There are limits on the right to speak, as anyone remotely familiar with First Amendment law can tell you.  The argument is framed in terms of the theological vocabularly of ''witness'', i.e. the use of the word martyr.

As for the impact of the mandate on the Church, Mr. O'Callaghan makes a compelling case: the very narrowly construed meaning in the mandate of ''religious institution'' does violence to the Church's self-understanding born at Pentecost: that we are called not only to serve ''primarily'' Catholics - but all people.  With the availability of contraception from a number of sources, it is disturbing that the Administration would want to set up a barrier to the public square of institutions that have served for centuries, all because the Administration doesn't want to directly subsidize more contraception.  The burden is the Administration, not the institutions.
Rick Fueyo
11 years 10 months ago
"There are limits on the right to speak, as anyone remotely familiar with First Amendment law can tell you.  The argument is framed in terms of the theological vocabularly of 'witness', i.e. the use of the word martyr."

Thank you for the condescencion regarding the prameters of First Amendment jurisprudence, of which I am well aware. 

That was not the point.  I was referring to the editorials hyperbolic suggestion that the ACA limits Christian speech, to wit:

This is no bodily death, sure enough.
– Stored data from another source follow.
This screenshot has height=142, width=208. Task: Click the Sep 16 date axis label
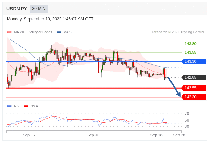click(93, 135)
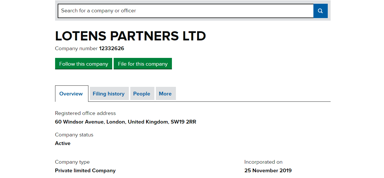Screen dimensions: 384x178
Task: Click the Incorporated on label
Action: (263, 162)
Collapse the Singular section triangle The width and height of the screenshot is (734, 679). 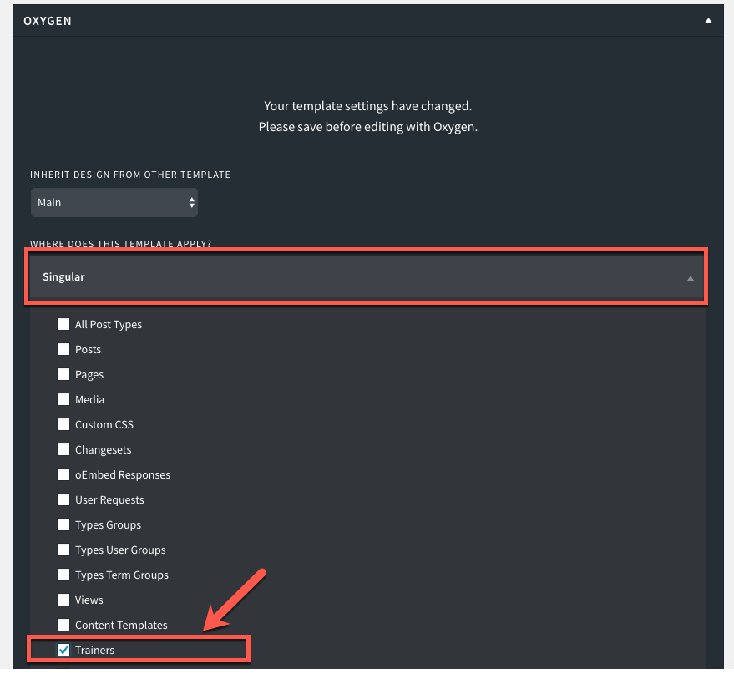pos(690,278)
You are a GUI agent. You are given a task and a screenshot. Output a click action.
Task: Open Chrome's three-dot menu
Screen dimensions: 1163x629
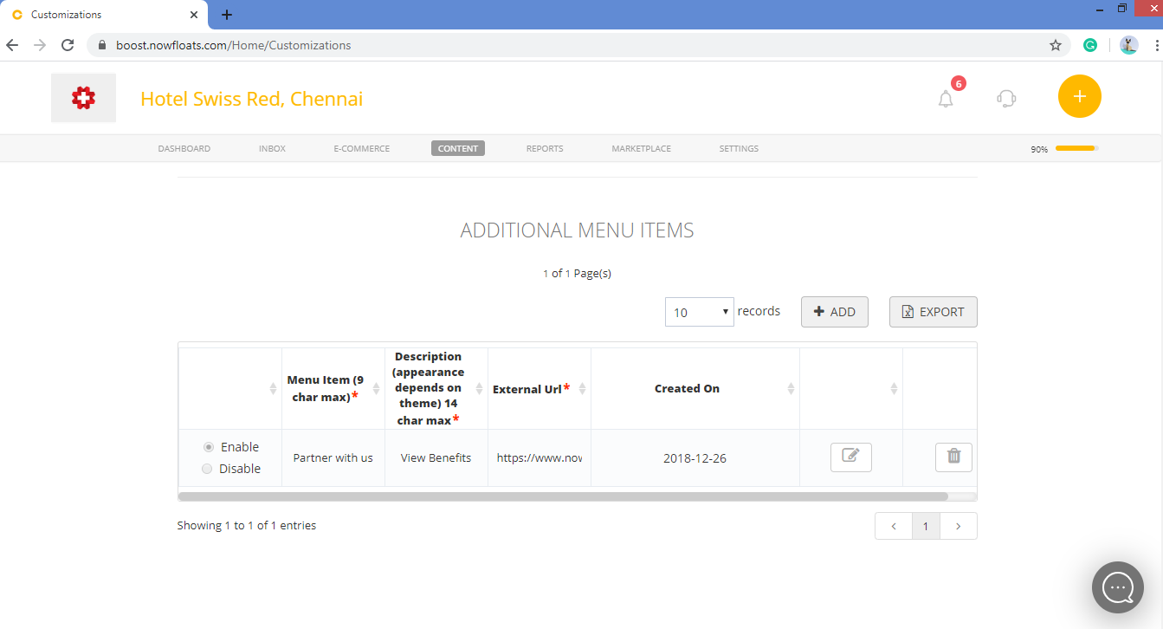[x=1158, y=44]
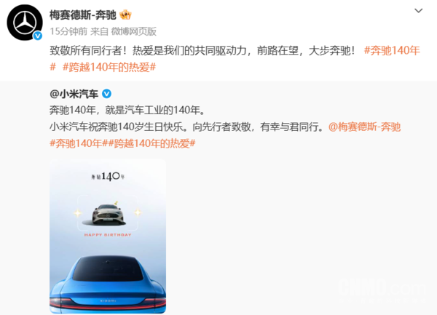
Task: Click the 微博网页版 source link
Action: click(x=134, y=31)
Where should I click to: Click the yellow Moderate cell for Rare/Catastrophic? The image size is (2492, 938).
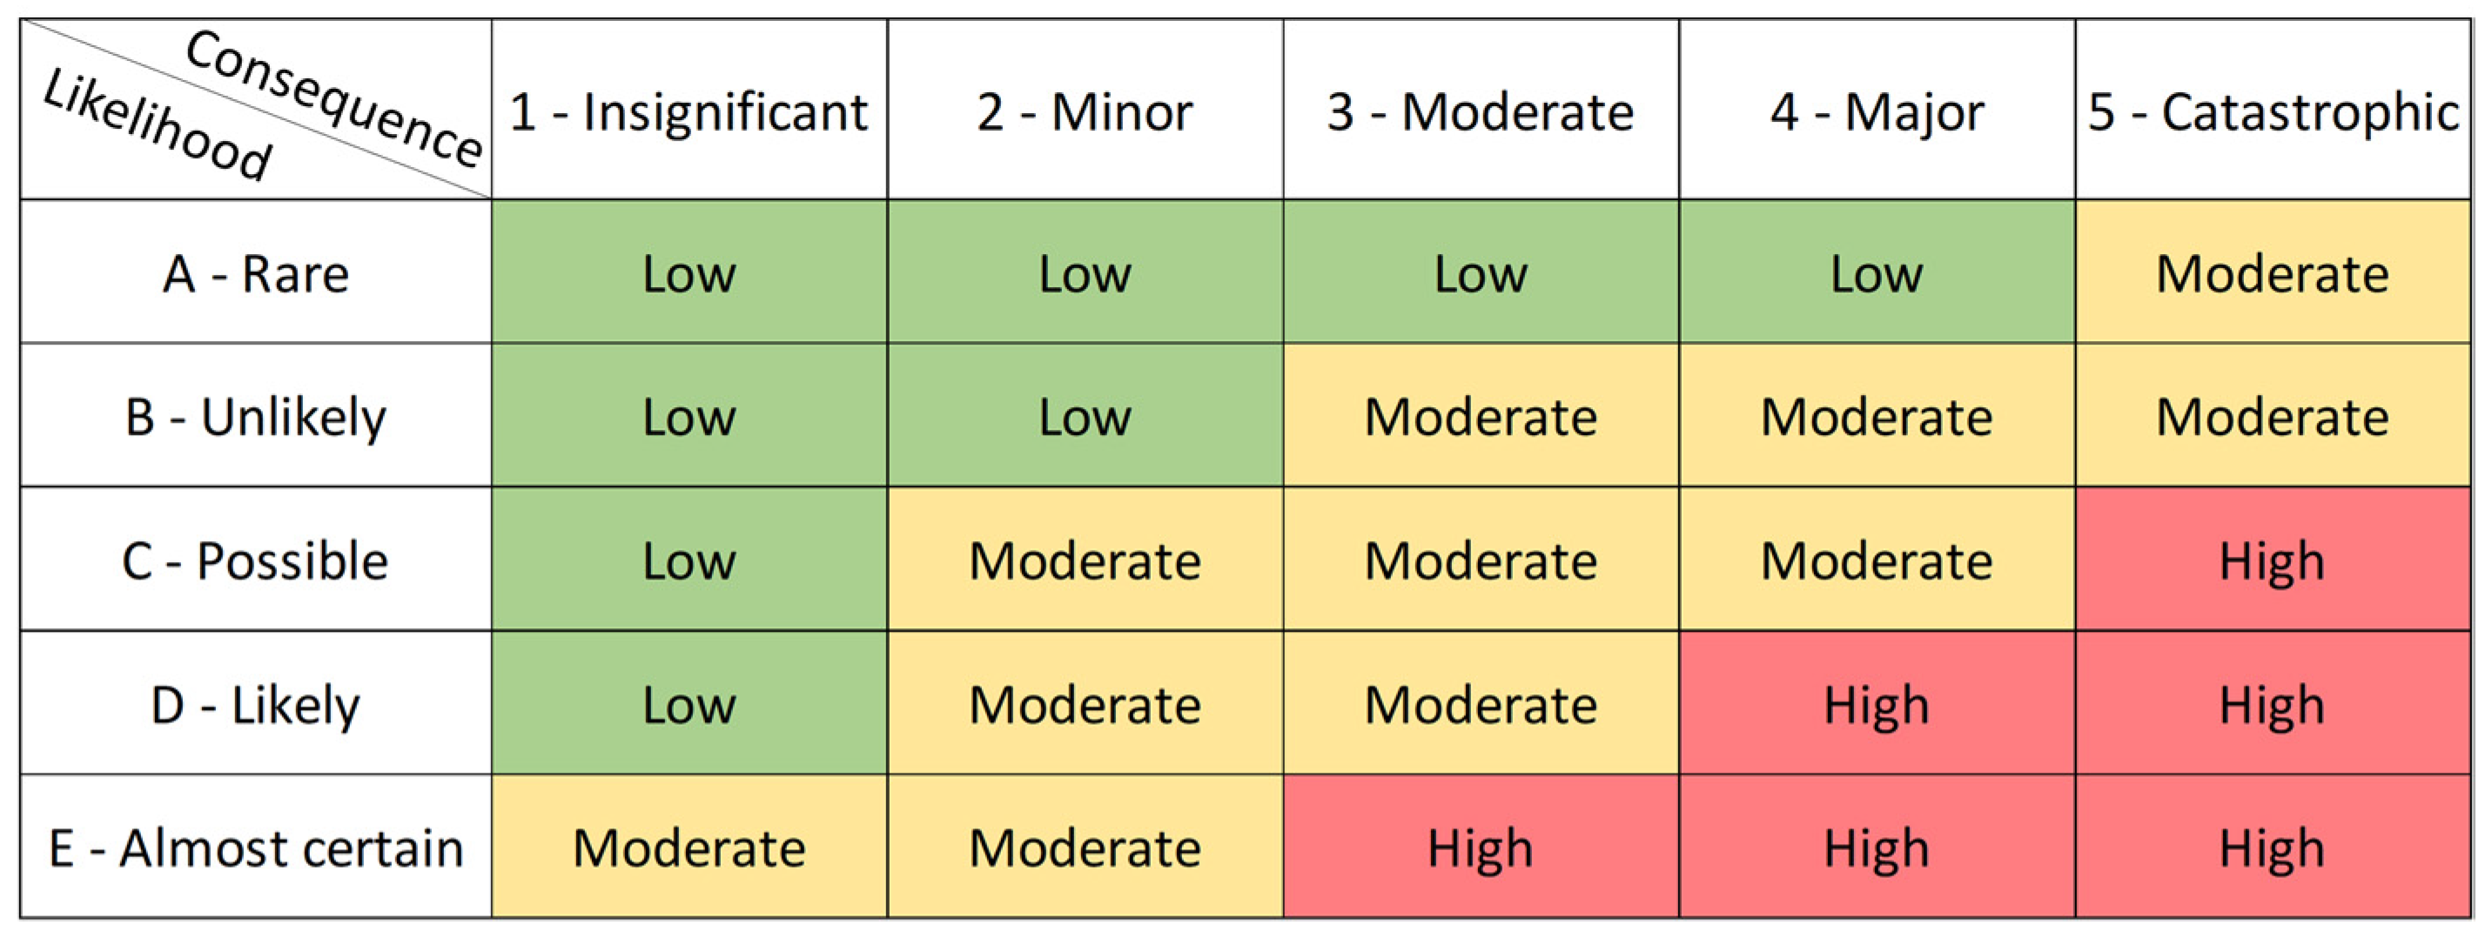click(2272, 274)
It is rather the death of the Spirit of Pentecost, when as Christians we are to be forced back into the locked room—locked now from the outside by the force of law—allowed out only on condition that we do not speak of or act on what we have heard and seen, unless we have state approval.
David Pasinski
11 years 10 months ago
Although I continue to see the mandate as legitmate, I will ponder this homily.
I am not sure that we have the same definition of terms from the beginng of this entire debateand there's the rub. However, I think we all agree that the works of mercy are "mandates" from our faith in Jesus Christ and how the RC Church embodies those mandates in different cultures throughout history is worth our review as we see if there's any common ground on this.

We remember also that most Catholics would probabaly welcome the proposed coverage.
Vince Killoran
11 years 10 months ago
Josh-please, a little consistency: you wrote that "we are called to serve all people" and now argue that we don't need to serve all people-i.e., they can go elsewhere. If you mispoke (mistyped?) in the first instance that's fine but let's me forthright about this.

Exercise your discriminatory practices all you want.  Just don't demand to have your hand in the public till while you are doing it. 
Martin Gallagher
11 years 10 months ago

Well put, Josh. 

Vince, good effort, but you're arguing a lost cause.

Obama needs to grant a broad conscience exemption and put all this behind him.



Joshua DeCuir
11 years 10 months ago
Vince, if consistency consists of only allowing those who agree with you politically or theologically into the public square, then I'm happy to cop to the charge of inconsistency.  Fortunately, neither the First Amendment nor the self-understanding of the Church is premised on such a consistently narrow-minded view of the common good.

@Rick Fuego: Would you please point to me a relevant jurisprudential precedent wherein the right of free expression is "balanced" against the commerce clause?  I am not familiar with any such analysis.  If so, it strikes me as a curious argument for a progrssive to accept that the right to make money trumps the right of free expression/free exercise under the First Amendment.
Michael Appleton
11 years 10 months ago
Mr. O'Callaghan urges Christians to "avoid hyperbole," but then proceeds to drown us in the stuff.  So let's just cut to the chase.  The Church wishes to drink deeply at the public trough, but simultaneously wishes to remain exempt from public policy as expressed in duly enacted legislation. All of the rest is mere hyperbole.